» BRIEF 1: Using the VTEX podcast page, decide whether each statement agrees with it: (a) VTEX raised $225 million in Series D funding in September 2020; (b) Mariano Gomide de Faria started VTEX on his own; (c) VTEX began as a software company for the automotive industry. Answer yes or no for each and quote the deciding words.
» BRIEF 2: According to the VTEX podcast page, what valuation did VTEX reach along with unicorn status?
» BRIEF 3: From the VTEX podcast page, return the passage that begins at the words "Podcast - Interview" and stops after "with unicorn status.".

» TEXT PASSAGE:

== == ==

Podcast - Interview with Mariano Gomide de Faria, Co-Founder and Co-CEO of VTEX
Part of our special series of episodes that we're recording in partnership with the European PR Agency, Tyto, and their own Without Borders podcast, this interview is with Mariano Gomide de Faria, Co-Founder and Co-CEO of VTEX.
Mariano Gomide de Faria, Co-Founder and Co-CEO of VTEX joined Russell Goldsmith and Tyto’s founder, Brendon Craigie, online for the csuite podcast’s special series with leaders of unicorn companies, produced in partnership with Tyto.
VTEX is leading the way with Omnichannel Commerce, by providing fully integrated end to end omnichannel commerce platforms to major global brands. In September 2020, VTEX raised $225 Million in Series D funding, and achieved a valuation of $1.7 billion along with unicorn status.
Mariano explained that he and co-founder Geraldo Thomaz, started VTEX as a software company for Brazilian industries in the textile industry, after graduating from university.
After seven years in the business, they decided they needed to finance themselves with a side business. Mariano said one of the side businesses was ecommerce, and any time they needed money, they did another ecommerce project.

== == ==

» EXTRACTED ENTRIES:

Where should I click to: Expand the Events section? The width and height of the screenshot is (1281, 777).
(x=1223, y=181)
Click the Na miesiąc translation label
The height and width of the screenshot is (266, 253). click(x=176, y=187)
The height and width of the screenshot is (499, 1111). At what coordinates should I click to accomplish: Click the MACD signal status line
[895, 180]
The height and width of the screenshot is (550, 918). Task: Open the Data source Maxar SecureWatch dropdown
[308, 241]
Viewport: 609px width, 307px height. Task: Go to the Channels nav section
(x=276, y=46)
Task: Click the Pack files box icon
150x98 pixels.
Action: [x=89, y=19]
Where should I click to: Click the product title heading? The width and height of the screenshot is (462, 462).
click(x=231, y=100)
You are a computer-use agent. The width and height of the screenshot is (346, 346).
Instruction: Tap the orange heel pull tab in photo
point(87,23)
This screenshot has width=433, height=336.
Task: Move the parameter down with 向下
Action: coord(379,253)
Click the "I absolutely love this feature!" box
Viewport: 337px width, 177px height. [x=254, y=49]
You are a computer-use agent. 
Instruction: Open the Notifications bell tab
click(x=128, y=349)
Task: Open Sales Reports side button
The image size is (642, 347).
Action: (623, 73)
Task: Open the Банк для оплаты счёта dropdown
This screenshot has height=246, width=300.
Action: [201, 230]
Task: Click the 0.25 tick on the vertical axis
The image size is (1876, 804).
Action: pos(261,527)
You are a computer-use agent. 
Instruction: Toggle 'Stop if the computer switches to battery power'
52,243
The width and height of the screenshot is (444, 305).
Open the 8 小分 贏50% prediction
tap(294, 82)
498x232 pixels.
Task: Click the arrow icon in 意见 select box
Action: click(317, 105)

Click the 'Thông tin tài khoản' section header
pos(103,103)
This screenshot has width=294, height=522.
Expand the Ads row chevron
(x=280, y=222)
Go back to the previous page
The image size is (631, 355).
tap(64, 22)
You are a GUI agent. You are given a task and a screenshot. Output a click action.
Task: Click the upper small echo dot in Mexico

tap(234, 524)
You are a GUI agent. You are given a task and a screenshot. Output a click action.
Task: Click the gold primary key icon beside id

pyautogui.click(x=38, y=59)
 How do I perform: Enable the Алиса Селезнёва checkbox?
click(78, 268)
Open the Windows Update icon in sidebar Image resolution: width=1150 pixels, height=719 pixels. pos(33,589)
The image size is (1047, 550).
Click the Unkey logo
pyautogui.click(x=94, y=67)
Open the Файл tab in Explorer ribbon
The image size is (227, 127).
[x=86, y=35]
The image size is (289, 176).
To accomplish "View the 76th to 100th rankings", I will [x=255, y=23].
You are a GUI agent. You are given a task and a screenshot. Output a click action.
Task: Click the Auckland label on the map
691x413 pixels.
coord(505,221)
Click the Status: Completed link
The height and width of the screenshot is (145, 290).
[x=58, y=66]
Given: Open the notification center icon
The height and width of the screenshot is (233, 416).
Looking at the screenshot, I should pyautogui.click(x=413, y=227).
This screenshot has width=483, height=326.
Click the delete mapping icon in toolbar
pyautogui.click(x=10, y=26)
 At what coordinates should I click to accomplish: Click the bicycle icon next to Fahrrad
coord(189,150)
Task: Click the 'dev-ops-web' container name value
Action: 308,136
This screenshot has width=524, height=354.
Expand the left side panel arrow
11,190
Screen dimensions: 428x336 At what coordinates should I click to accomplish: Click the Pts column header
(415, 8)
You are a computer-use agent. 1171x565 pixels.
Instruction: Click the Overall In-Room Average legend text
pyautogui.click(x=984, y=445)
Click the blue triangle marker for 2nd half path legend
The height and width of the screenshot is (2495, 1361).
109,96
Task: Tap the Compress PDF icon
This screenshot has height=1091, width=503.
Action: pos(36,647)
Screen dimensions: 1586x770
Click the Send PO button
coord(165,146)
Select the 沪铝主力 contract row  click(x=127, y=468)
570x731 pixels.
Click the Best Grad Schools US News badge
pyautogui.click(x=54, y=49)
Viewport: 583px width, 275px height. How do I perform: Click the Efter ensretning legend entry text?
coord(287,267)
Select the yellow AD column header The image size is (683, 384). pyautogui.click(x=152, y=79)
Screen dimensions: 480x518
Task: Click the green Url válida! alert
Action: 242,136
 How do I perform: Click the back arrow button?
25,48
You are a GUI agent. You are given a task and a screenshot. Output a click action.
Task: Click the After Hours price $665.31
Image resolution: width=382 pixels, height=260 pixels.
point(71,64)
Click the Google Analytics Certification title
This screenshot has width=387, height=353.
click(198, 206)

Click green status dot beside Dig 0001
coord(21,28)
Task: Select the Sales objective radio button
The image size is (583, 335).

== == ==

» ANSWER AREA 1:
(a) Yes: "In September 2020, VTEX raised $225 Million in Series D funding"
(b) No: "Mariano explained that he and co-founder Geraldo Thomaz, started VTEX"
(c) No: "started VTEX as a software company for Brazilian industries in the textile industry"

» ANSWER AREA 2: $1.7 billion

» ANSWER AREA 3:
Podcast - Interview with Mariano Gomide de Faria, Co-Founder and Co-CEO of VTEX
Part of our special series of episodes that we're recording in partnership with the European PR Agency, Tyto, and their own Without Borders podcast, this interview is with Mariano Gomide de Faria, Co-Founder and Co-CEO of VTEX.
Mariano Gomide de Faria, Co-Founder and Co-CEO of VTEX joined Russell Goldsmith and Tyto’s founder, Brendon Craigie, online for the csuite podcast’s special series with leaders of unicorn companies, produced in partnership with Tyto.
VTEX is leading the way with Omnichannel Commerce, by providing fully integrated end to end omnichannel commerce platforms to major global brands. In September 2020, VTEX raised $225 Million in Series D funding, and achieved a valuation of $1.7 billion along with unicorn status.